A Comparative Study Using Generalized Ordered Probit, Stacking Ensemble, and TabNet: Application to Determinants of Pedestrian Crash Severity
摘要
In this study, we introduce the adaptive interpretive modeling (AIM) pipeline, utilizing the TabNet model to address some deep learning (DL) challenges within traffic safety analysis. The AIM pipeline is specifically designed to tackle issues such as causal inference, interpretability, class imbalance, decision-making transparency, and generalizability of findings. To evaluate the efficacy of our AIM pipeline, which includes the TabNet model, we conducted a comparative analysis with two models: the generalized ordered probit (a statistical model) and the stacking ensemble model, which is based on machine learning (ML) techniques.
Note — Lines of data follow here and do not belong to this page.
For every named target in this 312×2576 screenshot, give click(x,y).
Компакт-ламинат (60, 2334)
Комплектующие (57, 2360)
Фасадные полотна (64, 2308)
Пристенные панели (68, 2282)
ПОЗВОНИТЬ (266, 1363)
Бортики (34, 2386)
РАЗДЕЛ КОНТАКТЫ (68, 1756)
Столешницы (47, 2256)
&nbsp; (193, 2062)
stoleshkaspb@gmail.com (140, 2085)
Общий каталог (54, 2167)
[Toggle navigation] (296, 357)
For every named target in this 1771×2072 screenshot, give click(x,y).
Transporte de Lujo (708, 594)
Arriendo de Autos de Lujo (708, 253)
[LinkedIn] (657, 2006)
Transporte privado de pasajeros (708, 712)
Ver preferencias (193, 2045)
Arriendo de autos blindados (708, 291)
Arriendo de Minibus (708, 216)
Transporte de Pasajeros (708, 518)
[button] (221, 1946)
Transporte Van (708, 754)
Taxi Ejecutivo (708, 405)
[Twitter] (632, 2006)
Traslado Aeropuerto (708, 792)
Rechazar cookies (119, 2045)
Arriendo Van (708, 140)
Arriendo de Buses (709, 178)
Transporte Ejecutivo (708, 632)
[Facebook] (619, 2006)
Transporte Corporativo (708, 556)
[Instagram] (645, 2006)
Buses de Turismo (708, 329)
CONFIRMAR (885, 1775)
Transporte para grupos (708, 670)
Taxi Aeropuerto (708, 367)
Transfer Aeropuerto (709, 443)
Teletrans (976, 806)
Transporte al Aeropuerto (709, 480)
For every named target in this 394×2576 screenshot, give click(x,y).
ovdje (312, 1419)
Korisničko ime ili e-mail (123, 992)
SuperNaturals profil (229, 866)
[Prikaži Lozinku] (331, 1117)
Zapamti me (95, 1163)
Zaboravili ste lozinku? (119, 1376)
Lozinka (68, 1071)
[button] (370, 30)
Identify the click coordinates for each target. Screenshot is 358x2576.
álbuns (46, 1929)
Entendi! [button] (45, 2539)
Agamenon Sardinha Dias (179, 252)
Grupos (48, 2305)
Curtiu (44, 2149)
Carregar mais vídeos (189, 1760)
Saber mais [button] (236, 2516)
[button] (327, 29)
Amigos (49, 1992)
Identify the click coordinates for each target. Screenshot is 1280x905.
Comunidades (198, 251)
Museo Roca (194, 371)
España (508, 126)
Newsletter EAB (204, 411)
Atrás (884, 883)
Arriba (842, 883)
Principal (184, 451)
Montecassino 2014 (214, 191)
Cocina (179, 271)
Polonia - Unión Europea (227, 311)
This comparison was aimed at ascertaining the relative performance of these models in crash severity analysis. For the application of these methodologies, we utilized pedestrian crash data from Utah, covering the years 2010–2021. The results from this comparative study reveal that the AIM pipeline, anchored by the TabNet model, not only achieves higher prediction accuracy compared to both the generalized ordered probit and the stacking ensemble model but also enhances model interpretability, ensuring the robustness and generalizability of the findings. This study contributes to the traffic safety literature by evaluating the efficacy of advanced machine learning and deep learning techniques in analyzing pedestrian crash severity, offering insights that could inform future safety measures and interventions.